Having learnt nothing in the past, the EU continues to impose its neo-liberal policies upon member states
Gustavo Piga is Full Professor of Economics at the University of Rome Tor Vergata
You will find the original version in Italian at Gustavo’s website
Sculpture by Angela Maria Piga
2022 will not be the year of the end of austerity for Italy. This may seem a puzzling statement, especially since it will be the year in which the first Recovery Plan funds will become available from the EU.
But it is precisely the Plan that constitutes the new armoury protecting the austerity initiated in 2011 with the so-called Fiscal Compact, an armoury that has crumbled in the face of the empirical evidence, with its destruction of jobs, businesses, well-being, security, equality and optimism. So much so that when the European Parliament censured its usefulness, no one found the courage, at the end of its trial period, to propose its inclusion in the European Treaties.
But what went out the door came back in through the window. Article 10 of EU Regulation 2021/241 (establishing the Recovery and Resilience Facility) states that the Commission may submit to the European Council a proposal to suspend commitments or payments if a Member State has submitted an insufficient “corrective” action plan in the presence of “excessive imbalances”, a language well known to legal scholars of austerity in European style.

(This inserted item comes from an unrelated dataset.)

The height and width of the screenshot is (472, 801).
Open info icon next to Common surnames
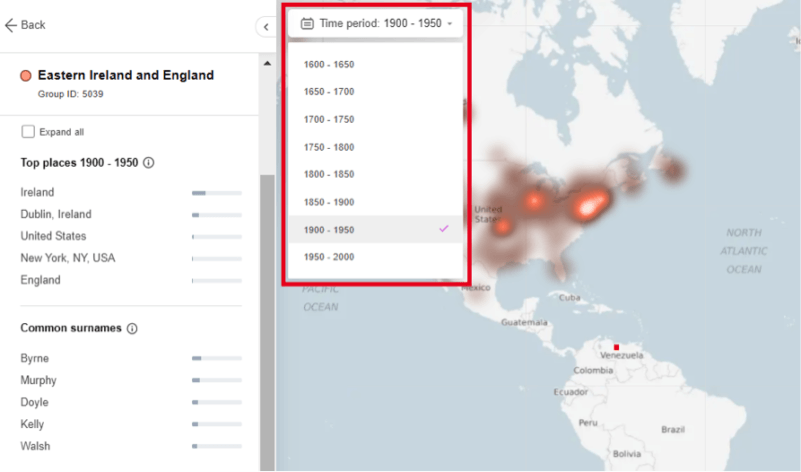tap(132, 328)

So what one hand gives, the other one takes back. Do we want the Recovery Plan money? We will only get it in a context similar to that of the Fiscal Compact.
This explains why President Draghi (and his predecessor Conte before him) have been so quick to reassure Europe that, in the midst of the worst crisis in 80 years, Italy, instead of helping the weakest to recover through an expansive fiscal policy, will do the opposite, i.e. the usual austerity, for the next few years.

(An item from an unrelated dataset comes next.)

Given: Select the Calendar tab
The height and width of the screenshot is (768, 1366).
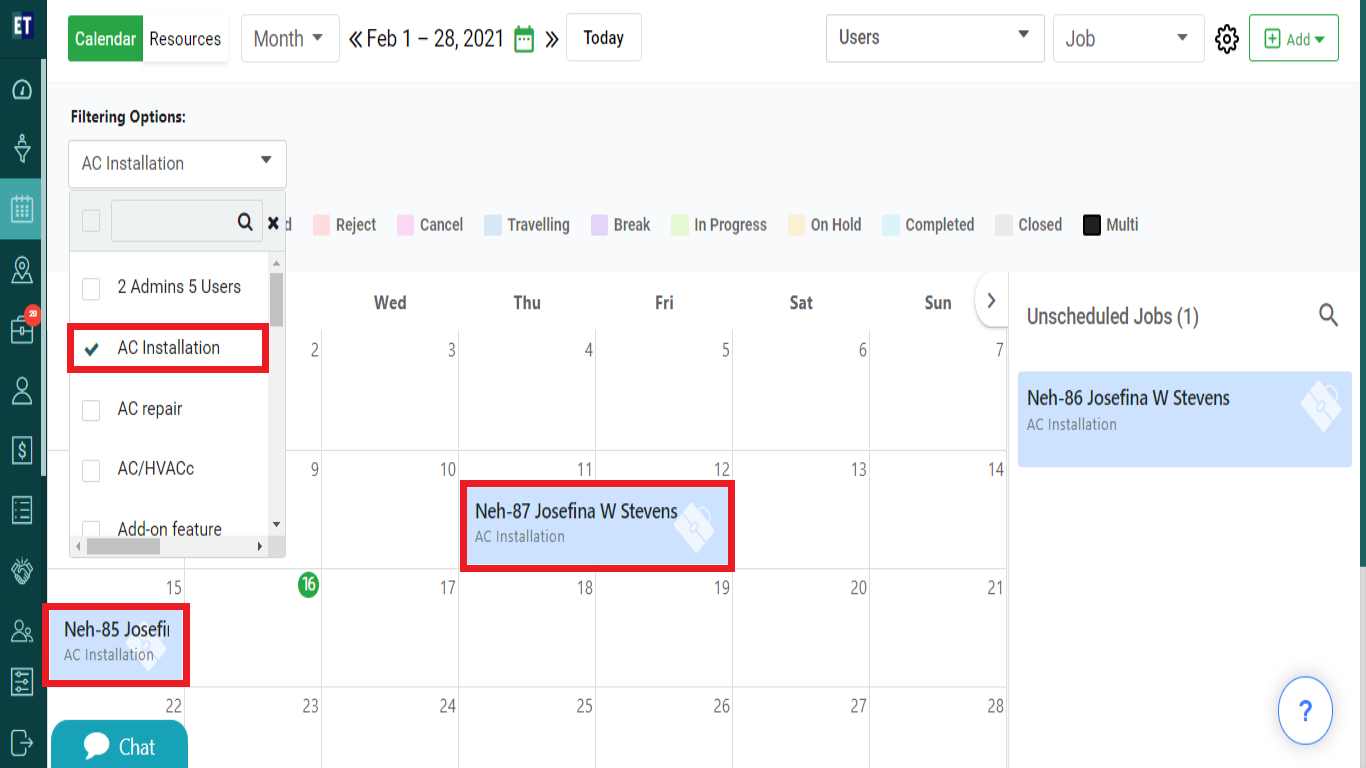Looking at the screenshot, I should [x=105, y=39].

The numbers confirm this. After promising a deficit of 11.8% of GDP in April 2021, the deficit for 2022 will be 5.6% in December 2022: a cut in promises of higher spending and lower taxes of more than 6% of GDP, or 120 billion euro! Deficits that, we have promised in our 3-year plans, will fall towards the desired and well known (by the devils of austerity) 3% in 2024.
And so if you wonder why Italy will be the country that at the end of 2022 will have further lost ground compared to others indutrialised nations from the pre-Covid 2019 levels (+1.8% compared to +3% in the eurozone and 7% in the United States) just look at Biden’s position, with deficits around 10% of GDP compared to the timid European ones of 3%: in terrible times like these it is with deficit-finance public investments that countries and their democracies are saved. But perhaps it is time to ask ourselves, even before asking how to stop austerity, how to restore democracy.